Between the new phone leaks, 2,000 layoffs, and shipping problems, the past week has been a virtual (BlackBerry) storm for Research In Motion. To be honest, I’ve never been a big BlackBerry fan. I’ve been covering mobile for almost a decade, but I jumped from flip phones straight to iPhones (with some $500 Motorola and Nokia phones in between). I’ve never worked a corporate gig that required security. I never got hooked on the berry.
QNX, though, is some other stuff. I’m excited about that. The old-school operating system scooped up by RIM last year still means serious possibilities for BlackBerry’s future.

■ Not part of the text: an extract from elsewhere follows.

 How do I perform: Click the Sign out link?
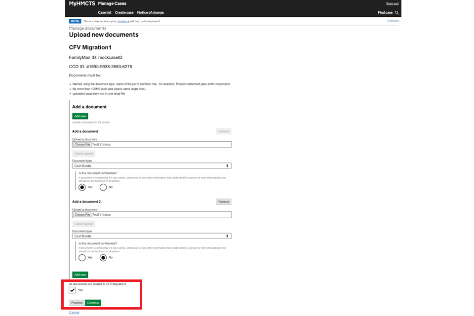(392, 3)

First, while I’m no expert on QNX, those in the know say it is a better competitor of Android and, to a lesser extent, iOS than the now-rusty Blackberry OS. Second, with the QNX-based BlackBerry Playbook and the QNX-rumored BlackBerry Colt, I could see true interplay between the tablet and the phone (by the way, requiring a phone to send email on your tablet doesn’t count as “interplay”). Whether it is Android phones and tablets or Apple iOS devices, we’ve grown accustomed to companies providing a universal platform between products. Since launching the QNX-driven Playbook last Spring, RIM has put us into a BlackBerry limbo.
Along with herd-in-chief Sean P. Aune, I co-sign what head herder Jon Rettinger said back in June: RIM needs to get its QNX software perfected, get it on the phone, and get it into our hot little, er, average-sized hands. Those BlackBerry OS phones you’re working on? Dump ‘em. It’s not like delaying the phones and revising them will hurt sales, and the company already dropped a couple thousand employees like Monday. Is it going to get worse if a couple older-OS phones don’t ship this quarter? Doubtful.
And to be honest, the main reason I want BlackBerry to succeed is for purely selfish reasons: I need – no, we need – more choices. The iPhone and iPad are both great, but the spotty AT&T coverage and expensive Verizon plans of the former and the lack of diversity with the latter are getting old. Android phones and tablets have lots of variety, but have some, um, stability and security issues. And we won’t even discuss HP Palm.
As I lamented a few Saturday’s ago, I’m not happy with the phones out there right now. Remember, for mainstream folk, BlackBerry was shorthand for feature phones the same way iPhone has been a generic term for smartphones today. BlackBerry still owns a nice chunk of the market. Now it just needs to update all its software to QNX (and, of course, come up with some phones to take advantage of it) to get its spot back.